Jerkoff of the week (no not that kind of jerkoff, sorry)

You know, every time I think I've seen it all, all the self denying, hate-mongering, ignorant, conservative stupidity that it's possible to see, just when I think outspoken conservatives have sunk as low as it's possible to go - they manage to open their jowly months and the most unbelievable crap just falls out.

Don't get me wrong, Liberals say stupid stuff too, but seriously can anybody top the just plain vitriolic, stupid-ass, hate-filled, demonstratively wrong, utter bullshit that conservative pundits spew like a broken New York sewer pipe?

Take the king of 'traditional' Conservative assholes, Bill O'Reilly, host of The O'Reilly Factor, and mouth piece for inbred, public-restroom cruising, bible waving, red-staters everywhere. According to the leading liberal font of blathering sheeplike hand-wringing, Daily Kos, in the process of bashing John Edwards, O'Reily claimed that there were no homeless veterans living on the streets of America.

Huh? Nobody is that stupid, says I to myself. Kos is full of crap, but I watched the video. This one:




And that did little to change my initial assessment. I don't like O'Reilly, loath would probably come closer to describing what I think of him, but according to the video he didn't actually say there were no homeless vets sleeping under bridges in America - what he actually said was that "the only thing sleeping under a bridge is that guy's [Edwards] brain... ." He was insulting Edwards, not denying the existence of homeless veterans. The guy is still a complete tool, a rabble rousing jerkoff who plays to the lowest common denominator and his own ego (which may be redundant), but he's not guilty of the accusation in this case.
◆ ◆ ◆ ◆ ◆
- **PARTS OF THE EXERCISE**:
A: Answer these questions from the O'Reilly post:
(i) What show does Bill O'Reilly host?
(ii) Which site reported that O'Reilly claimed there were no homeless veterans?
(iii) According to the writer, whom was O'Reilly actually insulting?
B: In the O'Reilly post, the sentence beginning "You know, every time" has a series of words before "stupidity." List all of them.

- **GIVEN DATA**:
◆ ◆ ◆ ◆ ◆
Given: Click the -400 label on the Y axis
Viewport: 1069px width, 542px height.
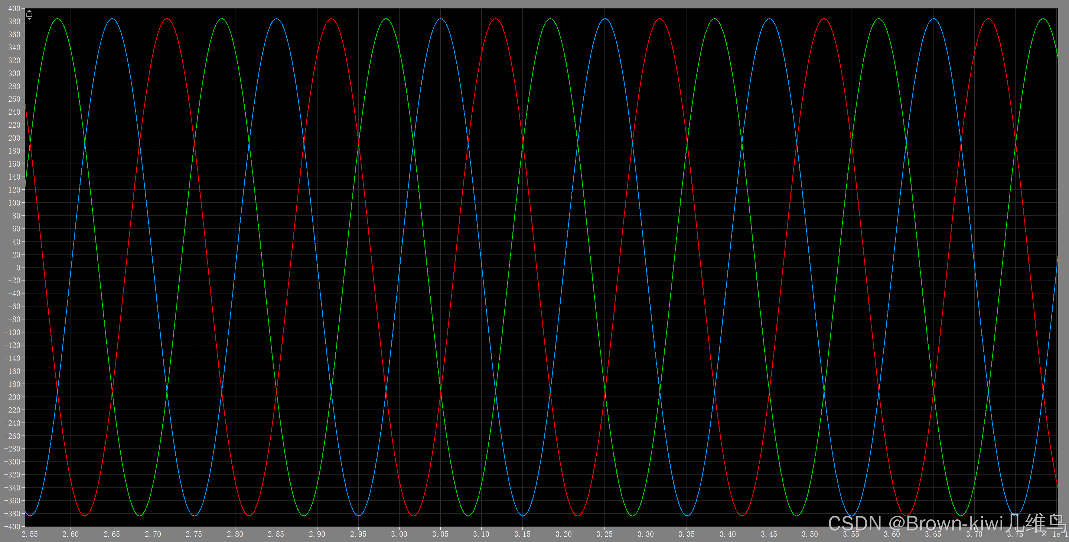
◆ ◆ ◆ ◆ ◆
- **RESPONSES BY TASK**:
A:
(i) The O'Reilly Factor
(ii) Daily Kos
(iii) John Edwards

B:
self denying
hate-mongering
ignorant
conservative